(Task directions):
Return each line below that contains the word "question".

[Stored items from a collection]

┌────────

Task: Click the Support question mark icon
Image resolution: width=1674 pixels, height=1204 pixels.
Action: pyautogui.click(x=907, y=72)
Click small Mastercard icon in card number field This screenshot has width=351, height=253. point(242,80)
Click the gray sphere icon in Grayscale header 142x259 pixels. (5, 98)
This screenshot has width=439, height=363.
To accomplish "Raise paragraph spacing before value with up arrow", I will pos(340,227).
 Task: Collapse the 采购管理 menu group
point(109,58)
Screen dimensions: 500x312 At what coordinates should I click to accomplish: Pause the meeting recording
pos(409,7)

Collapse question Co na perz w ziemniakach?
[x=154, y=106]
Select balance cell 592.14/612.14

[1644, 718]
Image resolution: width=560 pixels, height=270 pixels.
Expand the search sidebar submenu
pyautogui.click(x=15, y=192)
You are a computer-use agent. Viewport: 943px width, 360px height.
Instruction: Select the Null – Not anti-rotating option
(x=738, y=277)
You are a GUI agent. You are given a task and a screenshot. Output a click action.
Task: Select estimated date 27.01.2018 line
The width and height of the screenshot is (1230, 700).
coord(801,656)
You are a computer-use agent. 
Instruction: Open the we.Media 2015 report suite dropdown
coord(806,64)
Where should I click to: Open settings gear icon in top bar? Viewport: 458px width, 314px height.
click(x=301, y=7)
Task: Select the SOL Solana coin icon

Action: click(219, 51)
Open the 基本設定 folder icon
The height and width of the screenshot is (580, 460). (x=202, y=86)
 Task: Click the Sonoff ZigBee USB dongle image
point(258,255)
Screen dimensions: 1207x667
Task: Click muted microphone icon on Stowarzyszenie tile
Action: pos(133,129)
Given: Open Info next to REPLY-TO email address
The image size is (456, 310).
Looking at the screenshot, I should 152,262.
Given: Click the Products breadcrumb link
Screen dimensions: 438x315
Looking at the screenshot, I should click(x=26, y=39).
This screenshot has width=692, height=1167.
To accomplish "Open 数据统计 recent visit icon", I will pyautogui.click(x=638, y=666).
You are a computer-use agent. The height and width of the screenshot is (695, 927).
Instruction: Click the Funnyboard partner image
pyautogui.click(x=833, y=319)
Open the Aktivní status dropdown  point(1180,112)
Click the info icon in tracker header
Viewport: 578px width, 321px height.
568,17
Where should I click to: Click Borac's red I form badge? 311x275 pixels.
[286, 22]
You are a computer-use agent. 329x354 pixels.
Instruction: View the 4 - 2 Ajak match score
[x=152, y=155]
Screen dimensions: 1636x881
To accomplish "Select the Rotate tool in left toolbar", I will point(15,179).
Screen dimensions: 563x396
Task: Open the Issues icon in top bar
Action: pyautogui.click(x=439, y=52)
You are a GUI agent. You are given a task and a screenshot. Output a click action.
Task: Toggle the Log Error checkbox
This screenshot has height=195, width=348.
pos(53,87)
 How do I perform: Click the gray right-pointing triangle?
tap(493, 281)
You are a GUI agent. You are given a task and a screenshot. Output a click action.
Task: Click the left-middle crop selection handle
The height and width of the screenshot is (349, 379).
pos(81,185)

└────────

(Answer to this exercise):
Task: Click the Support question mark icon
Collapse question Co na perz w ziemniakach?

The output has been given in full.